Haydarpaşa British Cemetery, which was allocated to Great Britain by the Ottoman Empire for the soldiers who died in the Crimean War, stands out with its central location and magnificent monument. One of the first modern monuments, Crimean War Memorial sent by the order of Queen Victoria, has been preserved up until today. Unlike the other monuments of Tanzimat, it was erected for foreign soldiers. It is important that the Ottoman State agreed to place this monument in the public sphere in a period when the Empire headed towards modernization and became part of European family but at the same time was cautious against the erection of monuments having a symbolic aim instead of a practical function. Alongside the soldiers who fought against Russia with the Ottomans during the Crimean War, Haydarpaşa British Cemetery, a Commonwealth property, has also been a final resting place for the soldiers including Muslims who fought for the Great Britain against the Ottomans during the First World War. Given such conditions, the cemetery appears to be a scene for clash of memories and a space symbolizing various identities and belongings of both alliances and opponents in different fronts. In this study, Haydarpaşa British Cemetery’s contribution to collective memory is argued around these historical and spatial peculiarities.

◆ REQUIRED ACTIONS ◆
1. In the passage on Haydarpaşa British Cemetery, by whose order was the Crimean War Memorial sent?
2. Lay out the stretch of the records from the line containing "Task: Open the Ayarlar menu" through the end of the records as a JSON list of strings, one per line, skipping blank lines and leaving out the pictures.

◆ EXERCISE DATA ◆
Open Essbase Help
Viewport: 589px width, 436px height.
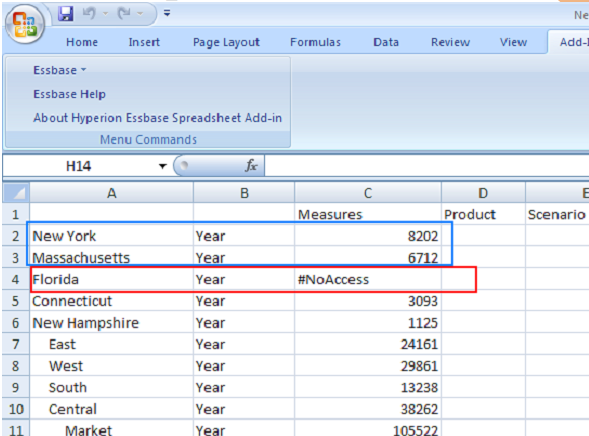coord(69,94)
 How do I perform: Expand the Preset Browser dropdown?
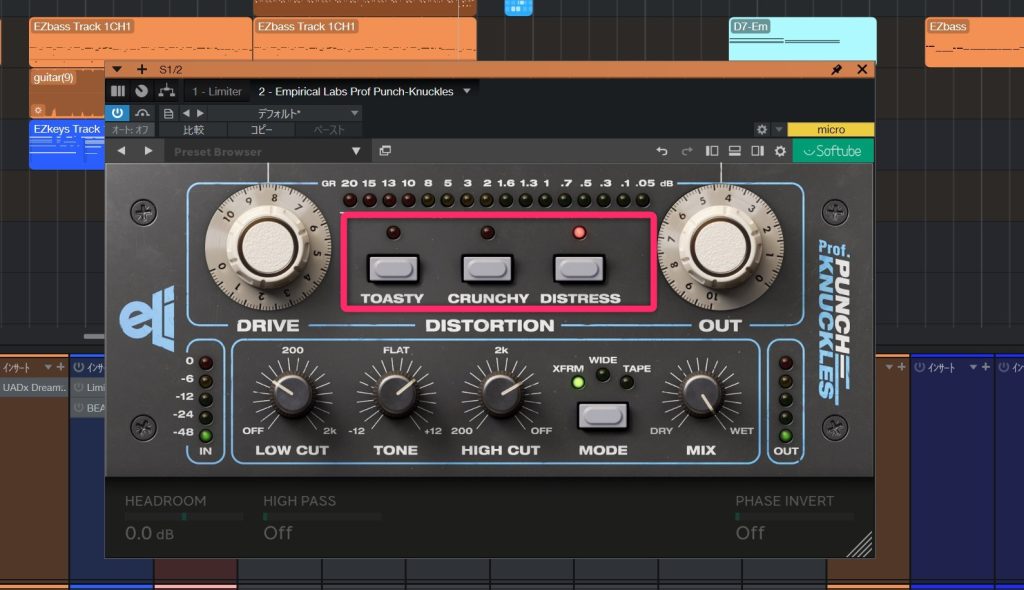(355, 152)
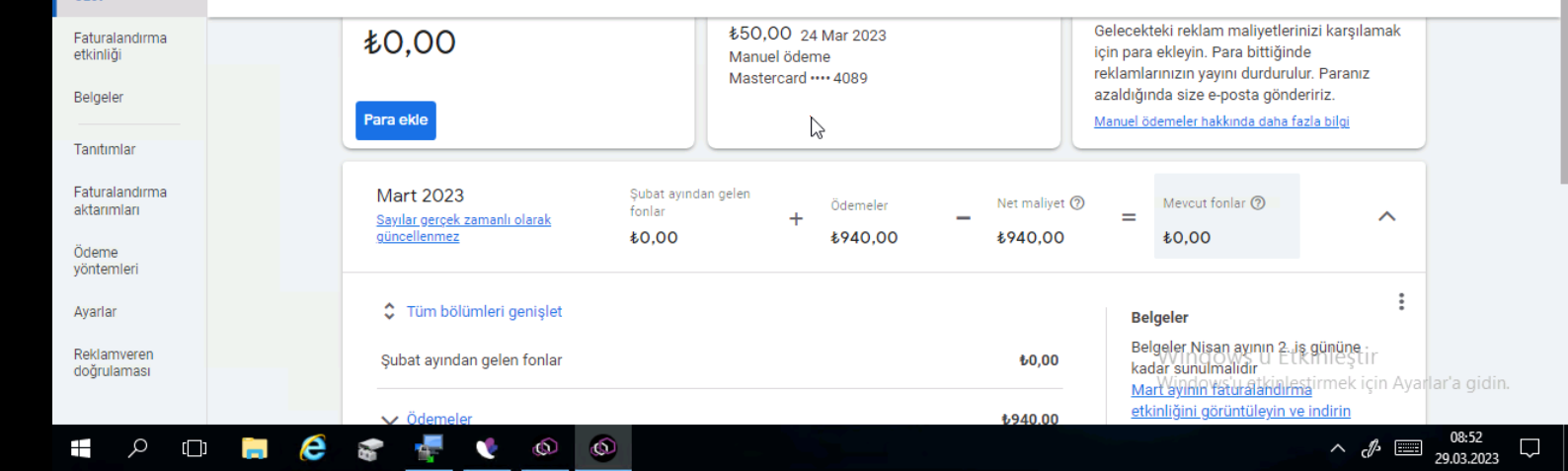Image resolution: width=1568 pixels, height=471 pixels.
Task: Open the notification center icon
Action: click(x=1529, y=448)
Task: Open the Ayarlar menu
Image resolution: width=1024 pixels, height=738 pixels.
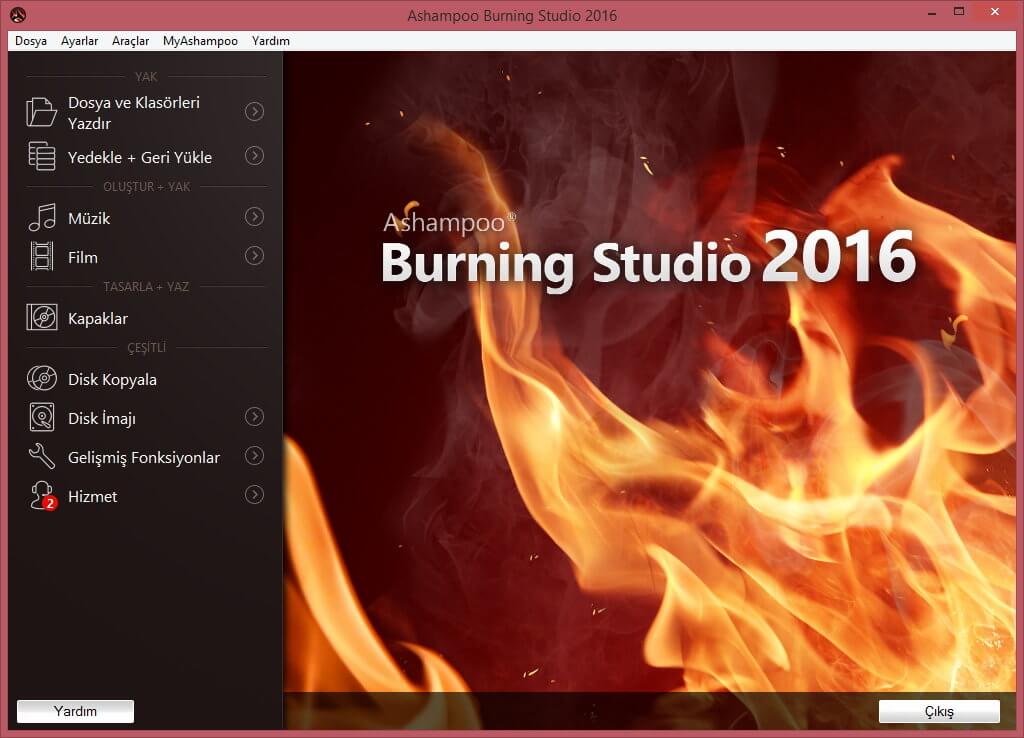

◆ RESPONSES ◆
1. Queen Victoria

2.
[
  "Task: Open the Ayarlar menu",
  "Image resolution: width=1024 pixels, height=738 pixels."
]